━━ Text block

7 Affidavit of Peter Webster Wilson sworn 23 June 2015 at Exhibit “A”.
[28] The evidence about the financial position of the Trust is not straightforward. The accounts show that there is, even with allowance for a debt of $391,185 shown as being owing to the estate of K M Kendall, an excess of assets over liabilities of
$379,340. Therefore, assuming that Lady Wilkins reserves her position in regard to the larger debt, there would still be an amount available for distribution amongst the beneficiaries.
[29] As a matter of arithmetic, one fifth of that amount produces a figure of approximately $75,000.
[30] I accept, though, that there are uncertainties about whether any distribution will in fact be forthcoming and what the amount of it will be. Even if it is accepted in favour of the plaintiff that she has some entitlement (on the assumption that her present net deficit of liabilities against assets is, based on the figures which the plaintiff has provided, approximately $20,000) then, if a costs order of $25,000 is made, the total indebtedness of the plaintiff would still be some $45,000 which would not be covered by the proposed distribution from the Trust. As well, the timing of any distribution, even if made, has not been established. The only date that is known with certainty is that of the final distribution date, which is to occur in
2077.
[31] Ms Clapham also referred to the fact that the Legal Services Agency (LSA) has written off a substantial debt, which is in excess of $60,000. She said that the possibility could not be excluded that, if the plaintiff did receive a substantial distribution from the Trust, that the agency might revive its claims. My conclusion is that the prospect of the LSA taking that step is far from clear. It is not even certain that having written off the amount, the LSA could change course to assert that it is in fact still owing.

━━━━

§ **Given request 1**
According to the court judgment excerpt, in what year is the Trust's final distribution date?

━━ Extracted information

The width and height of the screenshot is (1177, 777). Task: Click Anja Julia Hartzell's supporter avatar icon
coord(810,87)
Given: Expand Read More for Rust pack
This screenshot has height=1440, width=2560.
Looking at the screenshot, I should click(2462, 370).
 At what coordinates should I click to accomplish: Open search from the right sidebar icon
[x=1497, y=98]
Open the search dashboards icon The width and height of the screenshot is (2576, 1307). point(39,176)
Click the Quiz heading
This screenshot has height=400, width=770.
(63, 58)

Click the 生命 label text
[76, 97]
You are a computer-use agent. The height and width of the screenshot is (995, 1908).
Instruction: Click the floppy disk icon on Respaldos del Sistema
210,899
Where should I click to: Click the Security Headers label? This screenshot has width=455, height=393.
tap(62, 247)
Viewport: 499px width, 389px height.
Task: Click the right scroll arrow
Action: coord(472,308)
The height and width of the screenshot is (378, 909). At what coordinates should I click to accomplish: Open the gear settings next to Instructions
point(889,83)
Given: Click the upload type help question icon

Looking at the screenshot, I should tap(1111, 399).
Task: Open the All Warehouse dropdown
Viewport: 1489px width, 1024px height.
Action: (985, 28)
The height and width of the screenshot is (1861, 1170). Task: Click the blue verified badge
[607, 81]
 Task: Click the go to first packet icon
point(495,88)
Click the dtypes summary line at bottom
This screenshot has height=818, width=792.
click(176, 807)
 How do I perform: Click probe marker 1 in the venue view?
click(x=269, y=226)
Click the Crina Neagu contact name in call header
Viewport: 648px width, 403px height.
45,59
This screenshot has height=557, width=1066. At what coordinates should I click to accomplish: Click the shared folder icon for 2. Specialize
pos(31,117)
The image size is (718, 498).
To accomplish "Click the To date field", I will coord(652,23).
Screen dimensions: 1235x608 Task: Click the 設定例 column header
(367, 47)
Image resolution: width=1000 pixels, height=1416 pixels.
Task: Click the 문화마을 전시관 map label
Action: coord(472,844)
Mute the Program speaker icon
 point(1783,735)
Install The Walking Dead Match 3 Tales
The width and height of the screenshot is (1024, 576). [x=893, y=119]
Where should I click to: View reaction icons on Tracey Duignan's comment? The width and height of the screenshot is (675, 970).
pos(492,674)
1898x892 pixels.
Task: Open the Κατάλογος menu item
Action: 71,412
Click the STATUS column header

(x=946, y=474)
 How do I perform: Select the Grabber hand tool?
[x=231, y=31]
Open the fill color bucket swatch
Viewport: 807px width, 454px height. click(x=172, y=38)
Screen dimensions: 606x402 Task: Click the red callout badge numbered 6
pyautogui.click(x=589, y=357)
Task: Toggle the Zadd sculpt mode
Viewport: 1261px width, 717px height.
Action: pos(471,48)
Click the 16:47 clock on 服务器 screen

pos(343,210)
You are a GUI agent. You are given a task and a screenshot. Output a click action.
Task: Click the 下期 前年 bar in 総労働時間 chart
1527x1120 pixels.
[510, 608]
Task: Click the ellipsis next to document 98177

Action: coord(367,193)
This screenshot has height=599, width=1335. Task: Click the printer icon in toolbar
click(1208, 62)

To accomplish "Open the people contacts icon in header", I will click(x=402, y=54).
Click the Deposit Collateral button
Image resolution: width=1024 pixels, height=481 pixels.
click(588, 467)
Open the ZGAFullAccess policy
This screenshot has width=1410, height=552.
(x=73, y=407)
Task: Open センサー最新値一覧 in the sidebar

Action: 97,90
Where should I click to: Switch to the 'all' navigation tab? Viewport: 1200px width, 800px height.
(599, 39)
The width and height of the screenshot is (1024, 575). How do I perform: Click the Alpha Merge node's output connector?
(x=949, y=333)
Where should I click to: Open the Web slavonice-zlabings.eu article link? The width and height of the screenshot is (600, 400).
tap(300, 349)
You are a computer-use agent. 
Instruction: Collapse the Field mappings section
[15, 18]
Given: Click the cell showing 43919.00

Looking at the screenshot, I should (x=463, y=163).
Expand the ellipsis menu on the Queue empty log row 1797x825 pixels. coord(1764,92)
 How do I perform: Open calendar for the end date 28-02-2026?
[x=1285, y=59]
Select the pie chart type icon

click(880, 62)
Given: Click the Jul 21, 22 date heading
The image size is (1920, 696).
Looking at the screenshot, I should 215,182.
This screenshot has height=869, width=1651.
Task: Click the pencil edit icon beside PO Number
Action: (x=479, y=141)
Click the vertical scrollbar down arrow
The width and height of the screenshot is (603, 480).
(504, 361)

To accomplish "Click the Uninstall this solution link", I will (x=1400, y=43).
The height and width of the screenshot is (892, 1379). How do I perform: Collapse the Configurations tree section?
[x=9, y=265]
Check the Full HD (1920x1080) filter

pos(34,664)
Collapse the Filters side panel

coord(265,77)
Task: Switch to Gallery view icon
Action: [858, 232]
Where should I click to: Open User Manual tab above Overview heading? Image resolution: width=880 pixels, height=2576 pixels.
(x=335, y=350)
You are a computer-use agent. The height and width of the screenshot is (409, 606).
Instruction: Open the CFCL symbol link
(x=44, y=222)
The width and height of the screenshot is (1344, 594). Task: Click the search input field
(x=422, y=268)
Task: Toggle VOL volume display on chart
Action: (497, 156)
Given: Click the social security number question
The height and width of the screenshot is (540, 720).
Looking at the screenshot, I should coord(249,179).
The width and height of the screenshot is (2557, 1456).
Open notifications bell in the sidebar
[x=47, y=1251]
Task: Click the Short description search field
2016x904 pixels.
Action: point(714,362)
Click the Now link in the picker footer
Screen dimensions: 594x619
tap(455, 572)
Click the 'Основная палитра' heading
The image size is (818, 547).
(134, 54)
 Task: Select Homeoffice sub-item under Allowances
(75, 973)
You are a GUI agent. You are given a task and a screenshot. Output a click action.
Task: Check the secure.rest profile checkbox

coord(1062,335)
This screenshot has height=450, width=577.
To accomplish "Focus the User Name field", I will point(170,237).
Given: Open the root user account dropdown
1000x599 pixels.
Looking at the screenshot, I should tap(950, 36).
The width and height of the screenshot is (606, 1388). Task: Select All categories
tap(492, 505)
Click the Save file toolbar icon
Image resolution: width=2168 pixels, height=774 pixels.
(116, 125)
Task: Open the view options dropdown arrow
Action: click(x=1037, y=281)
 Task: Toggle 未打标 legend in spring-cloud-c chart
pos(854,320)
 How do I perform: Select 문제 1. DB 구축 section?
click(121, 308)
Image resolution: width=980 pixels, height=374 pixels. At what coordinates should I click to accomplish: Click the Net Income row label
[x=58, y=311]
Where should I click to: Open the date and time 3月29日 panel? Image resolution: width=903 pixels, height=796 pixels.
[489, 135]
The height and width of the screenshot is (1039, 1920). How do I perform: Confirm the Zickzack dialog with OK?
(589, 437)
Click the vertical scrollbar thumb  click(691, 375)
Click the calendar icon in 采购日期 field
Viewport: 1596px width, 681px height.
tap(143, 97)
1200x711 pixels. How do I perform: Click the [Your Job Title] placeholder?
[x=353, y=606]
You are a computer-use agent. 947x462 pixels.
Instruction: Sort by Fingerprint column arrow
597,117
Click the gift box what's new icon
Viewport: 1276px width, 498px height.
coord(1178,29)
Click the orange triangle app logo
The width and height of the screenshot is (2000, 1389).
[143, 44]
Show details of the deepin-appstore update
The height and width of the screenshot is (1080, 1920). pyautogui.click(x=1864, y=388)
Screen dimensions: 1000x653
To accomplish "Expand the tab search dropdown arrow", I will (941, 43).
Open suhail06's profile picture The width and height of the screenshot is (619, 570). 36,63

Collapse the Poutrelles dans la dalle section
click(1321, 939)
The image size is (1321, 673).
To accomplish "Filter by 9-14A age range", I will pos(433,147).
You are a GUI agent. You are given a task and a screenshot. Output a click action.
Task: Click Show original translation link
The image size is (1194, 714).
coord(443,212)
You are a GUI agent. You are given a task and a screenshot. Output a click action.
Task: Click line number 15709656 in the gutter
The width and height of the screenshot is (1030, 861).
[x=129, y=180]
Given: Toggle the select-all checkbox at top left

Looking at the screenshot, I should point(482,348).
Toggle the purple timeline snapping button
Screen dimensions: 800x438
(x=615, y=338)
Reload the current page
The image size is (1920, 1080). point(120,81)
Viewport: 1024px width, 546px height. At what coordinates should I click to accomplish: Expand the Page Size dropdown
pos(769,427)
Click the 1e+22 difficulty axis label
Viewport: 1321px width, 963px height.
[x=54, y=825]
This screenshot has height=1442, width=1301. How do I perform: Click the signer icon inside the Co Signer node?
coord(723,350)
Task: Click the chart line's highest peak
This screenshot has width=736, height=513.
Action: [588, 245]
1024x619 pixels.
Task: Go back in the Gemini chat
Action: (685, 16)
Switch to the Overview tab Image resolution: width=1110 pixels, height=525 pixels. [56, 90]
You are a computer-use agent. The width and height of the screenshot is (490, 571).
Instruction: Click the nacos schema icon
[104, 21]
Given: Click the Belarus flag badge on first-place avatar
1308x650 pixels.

━━━━

§ **Given request 2**
Count the lines in the listing that contain the string "node", and reply with the number alone.

§ **Exercise solution 1**
2077

§ **Exercise solution 2**
2